What the task asks: Update the stretch from "With elements/containers like" through "elements within elements.." in the text on containers and elements below by replacing "overlap" with "intersection", then write out that stretch again.

Text to read:
Container is not neutral. Nor is element. Element is about membership.
Container is about possession.

> that "element" can mean whatever you want it to, when someone says 
> "name and date in the same element" that suggests xml to too many 
> people. Your shoe example is more complicated that anything we are 
> trying to represent in CQL. There won't be containters within 
> containters. --Ray

Of course there are containers within containers--- unless you adopt MY
semantics for container as a specific kind of element, e.g. with no
children--- and we've had them for YEARS and YEARS (thinking CAPS, GILS, DIF,
Dublin Core, ISO 19115 etc.)... We don't, I think, want to try flatten the
world as we did back in Z (forced by OIDs to avoid horrible acrobatics)---
where we even had "problems" with repeating elements.

With elements/containers like word, line, sentence, paragraph, section,
chapter, ... you have containers that contain containers--- even "worse" you
have overlap since a line can contain multiple sentences and a sentence can
span one or more lines.

And we want to search these.. and with all kinds of structure don't we?

As soon as fields have sub-fields.. we have elements within elements..
containers within containers like Matryoshka dolls.

We can talk about paths or ways of describing elements, either generically,
"name" or specific "person/name" (the name of a person).. But we also want to
talk about terms being in the same ..... (insert the word "container" or ???
for the leafs without sub-elements/containers or ..).

Recorded data:
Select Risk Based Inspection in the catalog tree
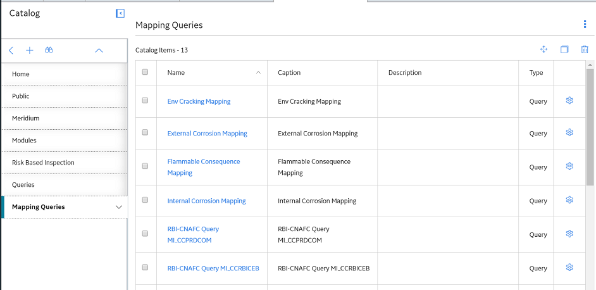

Result for this exercise:
With elements/containers like word, line, sentence, paragraph, section,
chapter, ... you have containers that contain containers--- even "worse" you
have intersection since a line can contain multiple sentences and a sentence can
span one or more lines.

And we want to search these.. and with all kinds of structure don't we?

As soon as fields have sub-fields.. we have elements within elements..